He’s sweet, though, with luminous green eyes and long eyelashes and velvety ears, and he has this incredible kind of Mr. Magoo luck. Though he can’t find birds with his nose, he has an uncanny ability to blunder right across wherever they are hiding, often stepping on them, which terrifies both him and the birds. Already in the first week he had found a huge covey of blues in this fashion, as well as a good young covey of ruffeds. If you don’t get too picky about these sort of things, he has the ability to put meat in the freezer. Some days I had half a notion to try to convert him into a flushing dog, though I could never let Jarrett know about it.

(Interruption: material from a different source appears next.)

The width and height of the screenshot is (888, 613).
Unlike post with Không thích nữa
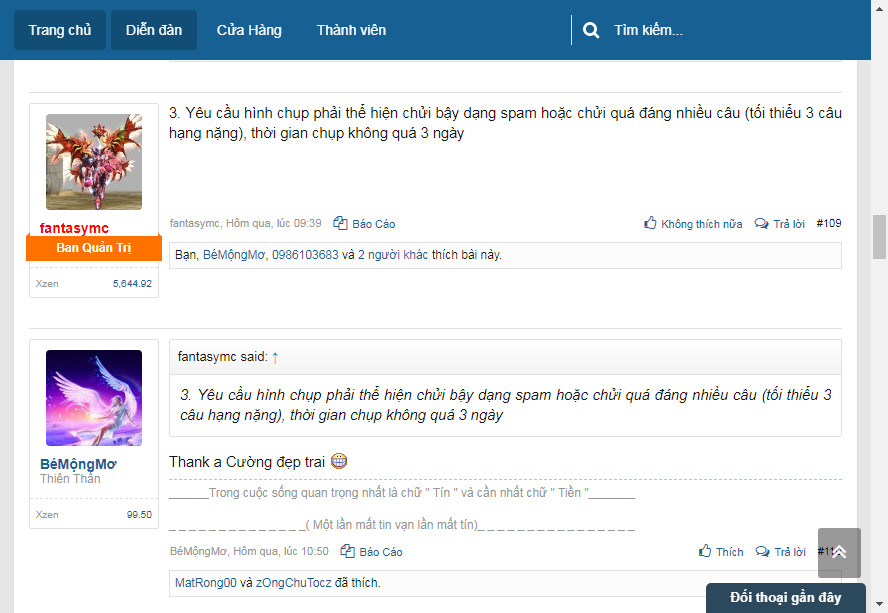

I had permission to hunt five hundred acres of CRP down in the Missouri River country. A friend had assured me it was fantastic, though he’d never hunted it himself. So, dreaming of perfection, a full limit of a mixed bag—doves, Huns, sharpies, maybe even a sage grouse—we headed east toward the ocean of grass seven hours away. Colter and Superman rode in the front with me, nestled together, until Superman developed a vile flatulence and was banished to the back—I could tell the reasoning was incomprehensible to him—while Colter, the old veteran, managed to maintain a tight sphincter, and was allowed to remain in the cab.
The distance, the gulf, between a good dog and a not-so-good dog is vast and immense.
We drove through the night in the bouncy old truck, watching the stars. There were no other cars after midnight, and I savored the loneliness of the black night. We drove with the windows down, to feel the brace of cold air as well as to try to eradicate Superman’s lingering odor.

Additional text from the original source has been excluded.